=== Stated exercise ===
Rewrite everything from "At first, hierarchy" down to "of data warehousing." in the reference data management text below, replacing "esoteric" with "obscure".

=== Excerpted text ===

◆ ◆ ◆ ◆

Reference Data Management: What, Why, and How

Razza Dimension Server 5.0 offers a modern approach to reference data management.



At first, hierarchy and reference data management may not sound like something to get excited over — if you even understand what it means right away, since it sounds esoteric and complex. Fortunately, though, reference (or master) data management is exactly what you would imagine it to be: the management of data that typically resides in "master" tables, such as customer, location, product, and, of course, the innumerable "type" tables that clutter up our databases. This data also sometimes assumes the rather fancy alias of "dimensions," particularly in the context of data warehousing.

Mastering the Reference Dimension

Reference data can legitimately claim to be the Rodney Dangerfield of data — it just doesn't get any respect. And frankly, who's too bothered about all those dimensions? It's the facts that we're after. Yet managing reference data — particularly hierarchical reference data such as product and geographic hierarchies — has been the bane of many an application database, whether for custom OLTP applications, ERP, or data warehousing and business intelligence. Architects, modelers, and managers of data know that in the fairyland of data, reference data is the imp: hard to control and constantly creating mischief. And, although it is facts such as dollar sales or revenue that users pursue, these facts are meaningless without the context provided by their dimensions — in other words, the reference data. The number 1,000,000 tells us nothing — until we learn it's a sales amount, stated in currency C, for product X, in the region R of nation N, achieved by salesperson P, in the year Y and month M — each of which is reference data! Reference data is tremendously important because it provides a frame of reference to information, without which the information is meaningless.

Why is reference data so hard to manage? Because there's no single definition of such data. The profusion of system-of-record applications and data sources in today's world leads, more often than not, to multiple sources of reference data, each of which is true to its own domain, but may or may not agree with others. This situation is usually further confounded by a pervasive lack of coordination and standards for reference data, at both the business process and technology levels. Every IT solution that needs reference data typically builds containers and presentation components for it or builds custom bridges to other existing data sources — and thus adds more threads to the spaghetti of reference data. All this complexity, effort, and cost could largely be avoided by defining a single source of truth for reference data. The Razza Dimension Server from Razza Solutions exists to build such a single source of truth. (See Figure 1.)

◆ ◆ ◆ ◆

=== Data lines ===

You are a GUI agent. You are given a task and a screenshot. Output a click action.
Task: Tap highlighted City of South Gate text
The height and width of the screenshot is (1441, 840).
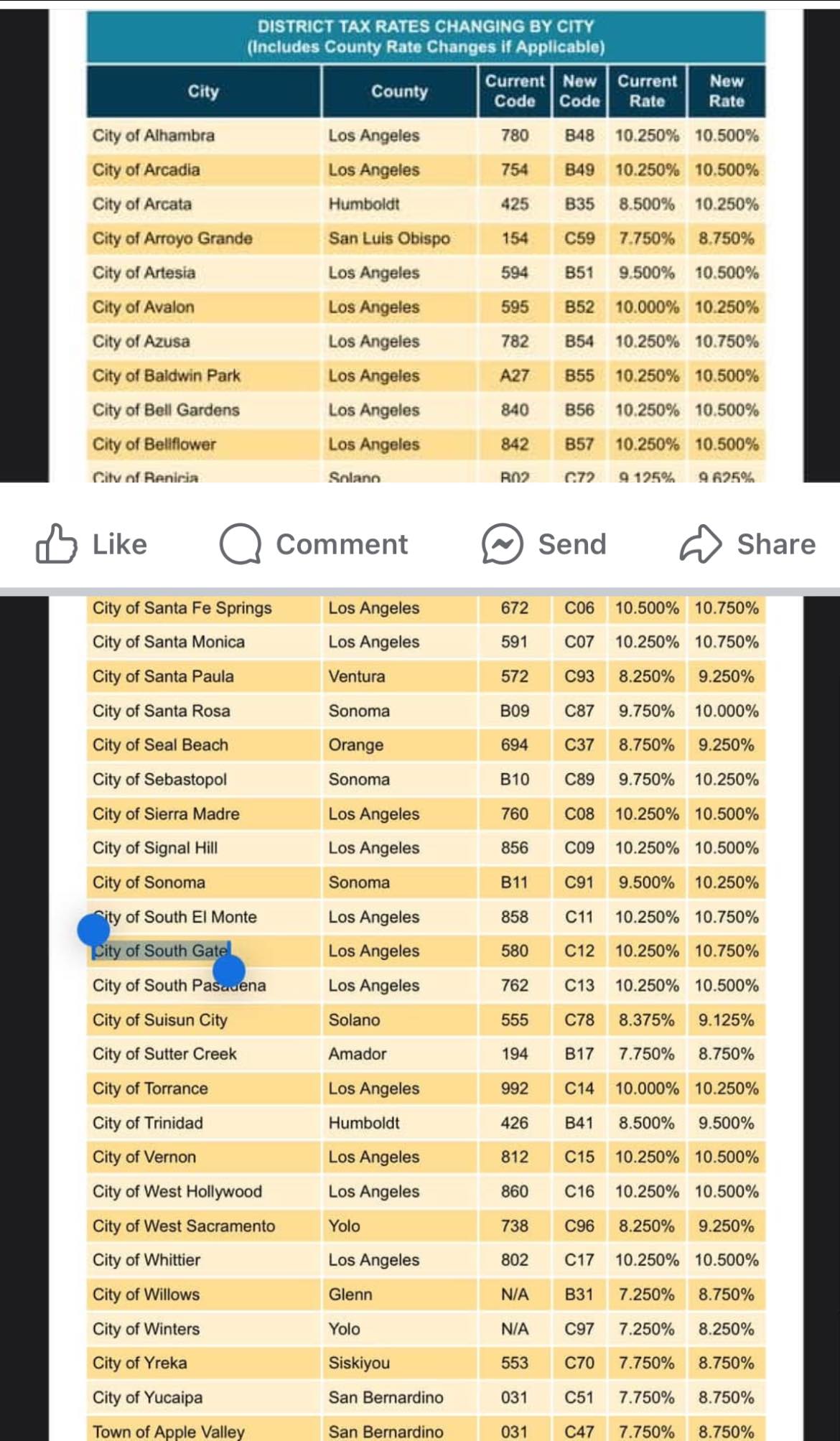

◆ ◆ ◆ ◆

=== Response below ===
At first, hierarchy and reference data management may not sound like something to get excited over — if you even understand what it means right away, since it sounds obscure and complex. Fortunately, though, reference (or master) data management is exactly what you would imagine it to be: the management of data that typically resides in "master" tables, such as customer, location, product, and, of course, the innumerable "type" tables that clutter up our databases. This data also sometimes assumes the rather fancy alias of "dimensions," particularly in the context of data warehousing.